Reputation: 165
So I am trying to read the file named "North America Rotary Rig Count Pivot Table (Feb 2011 - Current)" into R. However, baker hughes changes the URL slightly each week so I cannot just copy and paste the URL to in my code. So my question is, is it possible to access the website's HTML code and find the location of the URL in R? If not, what is the best possible way to access the URL aside from going manually copying and pasting in the URL.
http://phx.corporate-ir.net/phoenix.zhtml?c=79687&p=irol-reportsother
Upvotes: 0
Views: 119
Reputation: 1029
Here is a slight amendment to code I have used to pull all links from a website. This will pull all links from ahref tags and the displayed links.

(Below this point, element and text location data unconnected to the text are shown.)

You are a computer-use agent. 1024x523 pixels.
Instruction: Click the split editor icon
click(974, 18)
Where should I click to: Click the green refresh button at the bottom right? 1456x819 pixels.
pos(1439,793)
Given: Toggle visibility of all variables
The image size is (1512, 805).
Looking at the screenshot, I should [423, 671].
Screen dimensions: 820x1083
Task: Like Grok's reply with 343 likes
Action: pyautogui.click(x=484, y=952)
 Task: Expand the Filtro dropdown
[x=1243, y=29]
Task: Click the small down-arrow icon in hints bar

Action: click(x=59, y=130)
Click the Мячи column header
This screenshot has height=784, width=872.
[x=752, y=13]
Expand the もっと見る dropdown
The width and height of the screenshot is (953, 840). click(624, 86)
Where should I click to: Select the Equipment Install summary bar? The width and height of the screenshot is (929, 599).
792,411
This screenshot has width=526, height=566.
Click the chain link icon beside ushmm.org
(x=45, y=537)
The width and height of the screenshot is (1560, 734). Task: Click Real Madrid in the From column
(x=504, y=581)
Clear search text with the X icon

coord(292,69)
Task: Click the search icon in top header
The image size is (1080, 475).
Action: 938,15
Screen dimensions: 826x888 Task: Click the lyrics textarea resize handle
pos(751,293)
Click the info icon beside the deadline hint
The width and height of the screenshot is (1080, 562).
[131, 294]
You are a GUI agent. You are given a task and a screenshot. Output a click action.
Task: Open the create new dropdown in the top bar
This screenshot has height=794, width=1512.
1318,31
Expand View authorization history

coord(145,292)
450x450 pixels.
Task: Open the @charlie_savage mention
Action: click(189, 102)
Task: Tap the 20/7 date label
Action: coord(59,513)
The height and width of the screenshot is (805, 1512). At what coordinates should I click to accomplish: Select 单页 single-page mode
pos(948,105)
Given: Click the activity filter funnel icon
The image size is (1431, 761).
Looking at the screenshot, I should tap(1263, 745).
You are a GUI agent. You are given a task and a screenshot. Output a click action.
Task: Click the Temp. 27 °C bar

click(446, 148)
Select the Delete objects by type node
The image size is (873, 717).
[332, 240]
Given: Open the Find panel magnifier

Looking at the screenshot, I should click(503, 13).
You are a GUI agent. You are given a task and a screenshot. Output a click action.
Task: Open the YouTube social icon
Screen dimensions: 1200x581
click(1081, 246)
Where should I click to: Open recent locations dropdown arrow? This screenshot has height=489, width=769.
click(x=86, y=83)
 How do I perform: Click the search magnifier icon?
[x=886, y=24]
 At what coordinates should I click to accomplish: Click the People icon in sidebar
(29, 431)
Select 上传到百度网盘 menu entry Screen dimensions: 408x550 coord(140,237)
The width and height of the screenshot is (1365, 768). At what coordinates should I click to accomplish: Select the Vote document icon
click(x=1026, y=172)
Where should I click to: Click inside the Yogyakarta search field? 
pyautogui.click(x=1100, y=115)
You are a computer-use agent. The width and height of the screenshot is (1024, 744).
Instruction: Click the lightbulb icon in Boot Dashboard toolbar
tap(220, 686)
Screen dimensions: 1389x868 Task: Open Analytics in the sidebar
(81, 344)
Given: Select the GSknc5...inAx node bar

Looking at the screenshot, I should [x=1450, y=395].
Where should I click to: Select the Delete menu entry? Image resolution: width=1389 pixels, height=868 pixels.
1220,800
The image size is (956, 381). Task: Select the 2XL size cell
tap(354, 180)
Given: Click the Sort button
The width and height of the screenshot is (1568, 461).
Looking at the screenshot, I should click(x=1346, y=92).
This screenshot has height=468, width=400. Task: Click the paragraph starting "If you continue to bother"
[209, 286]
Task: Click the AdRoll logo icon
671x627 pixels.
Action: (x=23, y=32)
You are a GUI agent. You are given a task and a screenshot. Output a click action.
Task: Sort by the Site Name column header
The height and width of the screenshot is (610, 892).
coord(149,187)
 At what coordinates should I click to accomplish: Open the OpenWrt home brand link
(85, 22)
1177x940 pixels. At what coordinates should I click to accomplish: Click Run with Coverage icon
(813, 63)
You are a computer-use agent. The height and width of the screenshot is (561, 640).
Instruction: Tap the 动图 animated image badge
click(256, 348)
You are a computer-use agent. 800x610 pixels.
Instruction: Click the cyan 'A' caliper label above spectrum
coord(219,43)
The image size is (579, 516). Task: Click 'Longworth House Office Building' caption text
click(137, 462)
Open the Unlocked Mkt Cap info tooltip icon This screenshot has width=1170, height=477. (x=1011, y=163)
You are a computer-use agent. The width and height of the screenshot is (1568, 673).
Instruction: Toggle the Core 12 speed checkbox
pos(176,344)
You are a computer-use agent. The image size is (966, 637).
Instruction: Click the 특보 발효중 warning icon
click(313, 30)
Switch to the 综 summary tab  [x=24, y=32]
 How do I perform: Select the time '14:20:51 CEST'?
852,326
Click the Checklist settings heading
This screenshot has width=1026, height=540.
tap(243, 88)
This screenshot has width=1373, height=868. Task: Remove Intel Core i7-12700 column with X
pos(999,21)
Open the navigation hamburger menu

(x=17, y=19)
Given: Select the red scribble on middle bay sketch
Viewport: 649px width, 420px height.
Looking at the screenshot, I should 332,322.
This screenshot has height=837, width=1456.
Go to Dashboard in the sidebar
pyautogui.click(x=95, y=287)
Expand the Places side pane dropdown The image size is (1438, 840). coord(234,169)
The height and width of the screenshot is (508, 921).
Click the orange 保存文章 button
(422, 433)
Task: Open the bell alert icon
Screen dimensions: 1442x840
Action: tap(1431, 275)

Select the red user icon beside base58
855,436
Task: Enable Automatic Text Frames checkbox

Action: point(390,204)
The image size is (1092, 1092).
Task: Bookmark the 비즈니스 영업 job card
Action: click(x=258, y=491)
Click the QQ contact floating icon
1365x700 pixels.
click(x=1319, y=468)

It should suffice, though there could be a more efficient solution for finding a single link.
require(rvest)
webpage = read_html(x='http://phx.corporate-ir.net/phoenix.zhtml?c=79687&p=irol-reportsother')
filelink = 'North America Rotary Rig Count Pivot Table (Feb 2011 - Current)'
urls = webpage %>%
html_nodes('a') %>%
html_attr('href')
labels = webpage %>%
html_nodes('a') %>%
html_text() %>%
trimws()
links = data.frame(labels=labels, urls=urls)
links[labels==filelink,]
labels
287 North America Rotary Rig Count Pivot Table (Feb 2011 - Current)
urls
287 http://phx.corporate-ir.net/External.File?item=UGFyZW50SUQ9NjU1OTg2fENoaWxkSUQ9MzYyMDEwfFR5cGU9MQ==&t=1
Upvotes: 1